I agree with Old School, the one thing you want to address is what type of operation are you running. 

Bar & Grill
Fast Casual 
Casual 
Upscale 
Bistro 
Deli 
Buffet 
Fine Dining 

They all have different levels of acceptable labor percentage. 
Also look at what kind of promotional things you do that could impact your labor percentage.


----------



## Fayster69 (Mar 17, 2020)

24-7cook said:


> I agree with Old School, the one thing you want to address is what type of operation are you running.
> 
> Bar & Grill
> Fast Casual
> ...


I too like the numbers based on overall sales. We are a casual lake side place that does a banging bar business.my biggest problem is that i can't even do a productivity study to show that we are as skeleton a crew as we can get..the GM will not share sales records. I don't know how many covers or when or even what our food sales breaks down for each item. It is vety frustrating.


----------



## chefbillyb (Feb 8, 2009)

It doesn't matter what kind of food service you have. The food cost is figured on what foods are under your control and in inventory. Some food operations will have the beverage on the waitress line and inventoried and part of the food cost. Some dining rooms go to the bar for all the beverage.

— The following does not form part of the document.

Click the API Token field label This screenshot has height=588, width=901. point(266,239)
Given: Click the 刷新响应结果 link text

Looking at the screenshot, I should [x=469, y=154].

It's also good good idea to break down your invoices for different costs associated with Paper, meat, produce and dairy. This way if your food cost is getting higher you can go back a few months and get an Idea of where the costs are rising.

If an item isn't broken out when inventoried it can never be controlled.


----------



## chefross (May 5, 2010)

As far as beverages go the most under your control would be coffee, tea, and soft drinks. Any alcohol falls under bar cost. Labor cost for bar and labor cost for the kitchen are two different animals.
Now I used to work for management that would use the bar, room service, and banquet costs to bring the numbers down in the kitchen, weather legal or not it worked well for my bonus.


----------